Editorial
Don’t bulldoze tillers
Saturday 3rd July, 2021
The government has, in its wisdom, chosen to fight on several fronts simultaneously while putting up resistance against an elusive yet formidable enemy—coronavirus. It provoked the public sector nurses into resorting to trade union action. The same is true of the ongoing farmers’ protests against the Agriculture Ministry’s failure to make fertiliser available for the current cultivation season. These agitations have become a daily occurrence. Cultivators are seen protesting on fields and roads. The government continues to ignore their demands, insisting that their allegations are baseless.
The government cannot wish the fertiliser shortage away. Agriculture Minister Mahindananda Aluthgamage has sought to play down the issue by claiming that the Opposition has made a mountain out of a molehill; he is apparently doing it the other way around. He seems to believe in his own mistruths and act accordingly. He cannot be unaware that not all farmers taking part in protests are Opposition supporters, and that they would not have taken to the streets, exposing themselves to the Delta variant of coronavirus but for their sheer desperation to save their cultivations affected by the fertiliser shortage.

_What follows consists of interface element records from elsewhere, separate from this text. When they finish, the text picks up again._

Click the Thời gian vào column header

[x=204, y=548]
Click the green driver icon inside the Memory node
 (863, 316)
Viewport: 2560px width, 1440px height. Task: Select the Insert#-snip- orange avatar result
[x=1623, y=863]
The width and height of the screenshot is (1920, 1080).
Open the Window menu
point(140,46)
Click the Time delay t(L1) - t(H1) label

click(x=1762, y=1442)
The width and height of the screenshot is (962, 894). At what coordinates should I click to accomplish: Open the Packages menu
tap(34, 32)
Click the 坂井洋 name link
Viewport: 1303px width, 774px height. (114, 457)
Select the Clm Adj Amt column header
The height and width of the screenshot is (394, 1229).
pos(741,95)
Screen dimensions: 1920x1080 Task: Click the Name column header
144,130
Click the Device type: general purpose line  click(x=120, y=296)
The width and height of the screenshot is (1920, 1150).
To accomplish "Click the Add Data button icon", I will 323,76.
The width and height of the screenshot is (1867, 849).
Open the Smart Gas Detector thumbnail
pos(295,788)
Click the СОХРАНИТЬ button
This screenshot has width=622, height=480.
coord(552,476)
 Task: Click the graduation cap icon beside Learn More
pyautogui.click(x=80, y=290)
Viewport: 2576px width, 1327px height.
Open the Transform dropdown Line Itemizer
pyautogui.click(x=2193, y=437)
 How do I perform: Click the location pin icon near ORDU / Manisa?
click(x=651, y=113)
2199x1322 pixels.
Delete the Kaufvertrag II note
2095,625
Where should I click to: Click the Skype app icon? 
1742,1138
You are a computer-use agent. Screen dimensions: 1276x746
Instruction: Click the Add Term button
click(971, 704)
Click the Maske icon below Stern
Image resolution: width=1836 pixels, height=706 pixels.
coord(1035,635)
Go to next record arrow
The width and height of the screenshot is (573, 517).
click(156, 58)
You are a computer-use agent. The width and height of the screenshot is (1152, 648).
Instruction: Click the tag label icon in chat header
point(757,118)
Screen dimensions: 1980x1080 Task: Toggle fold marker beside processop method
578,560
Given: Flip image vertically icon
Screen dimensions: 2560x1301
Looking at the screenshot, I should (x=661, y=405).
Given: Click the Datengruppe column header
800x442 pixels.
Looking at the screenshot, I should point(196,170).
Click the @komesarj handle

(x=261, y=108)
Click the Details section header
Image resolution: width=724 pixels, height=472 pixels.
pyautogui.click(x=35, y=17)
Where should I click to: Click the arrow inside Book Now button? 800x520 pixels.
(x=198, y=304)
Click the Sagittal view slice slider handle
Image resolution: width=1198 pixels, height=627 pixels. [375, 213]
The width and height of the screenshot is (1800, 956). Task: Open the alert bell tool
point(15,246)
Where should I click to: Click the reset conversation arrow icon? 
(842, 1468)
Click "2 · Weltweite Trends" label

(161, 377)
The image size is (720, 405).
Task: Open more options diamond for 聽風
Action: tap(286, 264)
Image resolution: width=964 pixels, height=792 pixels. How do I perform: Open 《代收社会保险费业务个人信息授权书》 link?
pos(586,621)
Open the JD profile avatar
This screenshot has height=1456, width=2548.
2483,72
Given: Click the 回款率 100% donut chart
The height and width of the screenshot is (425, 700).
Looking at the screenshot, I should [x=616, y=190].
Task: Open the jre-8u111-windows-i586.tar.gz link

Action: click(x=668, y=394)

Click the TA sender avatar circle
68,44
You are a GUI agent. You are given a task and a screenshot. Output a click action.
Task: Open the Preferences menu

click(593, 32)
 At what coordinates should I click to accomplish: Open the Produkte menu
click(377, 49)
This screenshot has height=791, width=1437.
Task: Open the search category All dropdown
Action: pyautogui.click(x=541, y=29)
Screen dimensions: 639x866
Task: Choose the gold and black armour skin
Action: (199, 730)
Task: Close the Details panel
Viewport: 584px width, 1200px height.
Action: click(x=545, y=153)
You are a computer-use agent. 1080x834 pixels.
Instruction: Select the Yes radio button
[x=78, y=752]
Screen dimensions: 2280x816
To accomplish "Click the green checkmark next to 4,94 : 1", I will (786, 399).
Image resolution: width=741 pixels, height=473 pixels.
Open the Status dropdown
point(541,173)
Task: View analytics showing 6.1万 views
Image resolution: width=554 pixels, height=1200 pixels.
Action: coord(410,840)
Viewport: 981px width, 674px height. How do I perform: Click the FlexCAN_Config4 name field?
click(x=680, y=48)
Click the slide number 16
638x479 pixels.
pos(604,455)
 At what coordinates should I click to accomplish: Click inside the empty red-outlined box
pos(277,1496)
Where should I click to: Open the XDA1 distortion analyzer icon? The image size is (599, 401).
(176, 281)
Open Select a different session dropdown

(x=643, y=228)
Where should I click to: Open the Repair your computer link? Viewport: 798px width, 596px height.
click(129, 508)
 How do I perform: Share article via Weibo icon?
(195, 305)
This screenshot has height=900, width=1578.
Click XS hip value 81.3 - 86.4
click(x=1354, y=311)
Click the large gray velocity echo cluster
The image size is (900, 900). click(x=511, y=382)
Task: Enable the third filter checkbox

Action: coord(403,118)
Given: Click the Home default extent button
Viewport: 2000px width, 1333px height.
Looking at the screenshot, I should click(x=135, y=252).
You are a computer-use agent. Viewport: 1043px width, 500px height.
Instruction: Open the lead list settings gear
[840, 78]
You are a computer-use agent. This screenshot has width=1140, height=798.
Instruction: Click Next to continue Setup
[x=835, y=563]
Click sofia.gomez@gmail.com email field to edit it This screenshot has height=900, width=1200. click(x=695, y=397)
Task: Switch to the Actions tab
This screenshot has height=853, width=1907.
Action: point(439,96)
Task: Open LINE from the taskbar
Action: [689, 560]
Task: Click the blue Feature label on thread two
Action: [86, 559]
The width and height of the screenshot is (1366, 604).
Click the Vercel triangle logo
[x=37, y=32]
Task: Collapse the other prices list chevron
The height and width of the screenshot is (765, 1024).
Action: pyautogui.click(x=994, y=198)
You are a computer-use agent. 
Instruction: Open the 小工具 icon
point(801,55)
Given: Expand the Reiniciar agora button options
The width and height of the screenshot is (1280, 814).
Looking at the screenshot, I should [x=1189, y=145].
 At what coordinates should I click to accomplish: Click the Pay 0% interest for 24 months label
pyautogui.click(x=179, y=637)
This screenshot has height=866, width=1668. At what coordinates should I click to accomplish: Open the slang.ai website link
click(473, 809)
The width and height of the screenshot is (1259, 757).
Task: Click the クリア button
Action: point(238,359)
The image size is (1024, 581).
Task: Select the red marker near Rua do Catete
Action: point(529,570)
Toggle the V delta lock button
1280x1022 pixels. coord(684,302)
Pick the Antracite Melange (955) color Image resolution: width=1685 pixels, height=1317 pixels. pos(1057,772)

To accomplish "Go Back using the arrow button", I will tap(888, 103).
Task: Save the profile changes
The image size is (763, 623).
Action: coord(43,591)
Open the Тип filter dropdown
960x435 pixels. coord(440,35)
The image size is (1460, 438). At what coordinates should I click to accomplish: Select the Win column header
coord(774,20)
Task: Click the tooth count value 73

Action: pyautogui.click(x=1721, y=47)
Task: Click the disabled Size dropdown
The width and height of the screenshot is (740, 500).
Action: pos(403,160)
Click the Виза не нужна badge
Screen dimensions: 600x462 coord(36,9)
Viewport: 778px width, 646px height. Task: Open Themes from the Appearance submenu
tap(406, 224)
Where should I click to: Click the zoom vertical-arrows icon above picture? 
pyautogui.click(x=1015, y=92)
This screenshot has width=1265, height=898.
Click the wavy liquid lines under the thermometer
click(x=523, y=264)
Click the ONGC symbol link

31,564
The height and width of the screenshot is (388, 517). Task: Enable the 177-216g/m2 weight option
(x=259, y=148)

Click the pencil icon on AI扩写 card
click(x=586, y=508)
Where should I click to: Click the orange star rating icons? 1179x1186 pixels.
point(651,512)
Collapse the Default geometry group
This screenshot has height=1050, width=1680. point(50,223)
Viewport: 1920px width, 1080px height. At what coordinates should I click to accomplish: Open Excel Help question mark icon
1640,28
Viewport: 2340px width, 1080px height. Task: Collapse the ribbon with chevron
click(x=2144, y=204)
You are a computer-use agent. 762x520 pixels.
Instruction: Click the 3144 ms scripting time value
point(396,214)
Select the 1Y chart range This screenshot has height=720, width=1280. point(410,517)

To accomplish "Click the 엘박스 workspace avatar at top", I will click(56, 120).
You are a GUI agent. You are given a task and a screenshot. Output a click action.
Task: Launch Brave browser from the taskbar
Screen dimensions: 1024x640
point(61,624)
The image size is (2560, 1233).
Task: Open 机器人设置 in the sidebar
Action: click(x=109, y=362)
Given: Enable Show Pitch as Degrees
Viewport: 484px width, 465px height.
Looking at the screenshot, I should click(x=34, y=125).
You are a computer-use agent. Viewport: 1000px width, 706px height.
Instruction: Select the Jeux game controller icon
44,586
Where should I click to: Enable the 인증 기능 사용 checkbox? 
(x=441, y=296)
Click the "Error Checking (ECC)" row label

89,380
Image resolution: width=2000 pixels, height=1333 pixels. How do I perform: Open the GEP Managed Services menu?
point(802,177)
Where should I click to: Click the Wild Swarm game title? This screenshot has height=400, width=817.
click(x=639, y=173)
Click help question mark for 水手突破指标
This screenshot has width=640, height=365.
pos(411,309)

The Opposition, no doubt, is trying to gain some political traction from the farmers’ protests. It may be dreaming that the ongoing agitations will spin out of control and lead to something like the farmers’ struggle in India. Hope is said to spring eternal. But what really drives the farmers to protest is not a political motive but the losses they are suffering. They have families to feed and clothe, and debts to repay; their crops are obviously dying for want of fertiliser. They have already suffered heavy losses due to lockdowns, which caused their produce to perish on their fields. If the government listens to the protesting farmers and takes action to redress their grievances, they will give up their agitations and go back to their fields, and the Opposition will have to find some other issue to flog.
The government ought to realise that it needs farmers’ cooperation more than anything else if it is to steer its organic fertiliser project to success. Antagonising the farming community is certainly not the way to set about the task. Even the JVP, whose leaders are seen at farmers’ protests, insists that it is not against the government policy of promoting organic fertiliser. The outfit may be blamed for anything but a conspiracy to derail the government’s fertiliser project. It says it is only asking the government to meet the fertiliser needs of the farmers in the short run and effect the switchover to organic fertiliser gradually. This sounds a sensible suggestion that the government should take on board. Extreme actions must be avoided. The SLFP-led United Front government (1970-77) took its agricultural experiments to an extreme, and the political price it had to pay for its obduracy and arrogance was huge. If it had acted sensibly without causing so much of suffering to the public, it would not have suffered a humiliating defeat in 1977, when the UNP secured a five-sixths majority in Parliament and abused it in every conceivable manner to suppress democracy for 17 years.
The country needs mass protests or gatherings like a hole in the head at this particular juncture. The country’s fight against Covid-19 has become an uphill task owing to the costly blunders of the government and the noncooperation of the public. Protests will only make an already bad situation worse. They are super-spreader events although the organisers thereof claim that the protesters fully comply with the Covid-19 prevention protocol.
The government ought to be flexible in handling farmers’ protests and guided by the oxymoronic aphorism, festina lente or ‘make haste slowly’, in carrying out its fertiliser experiments. Its ill-conceived attempts to bulldoze its way through will only cause unnecessary problems for the country.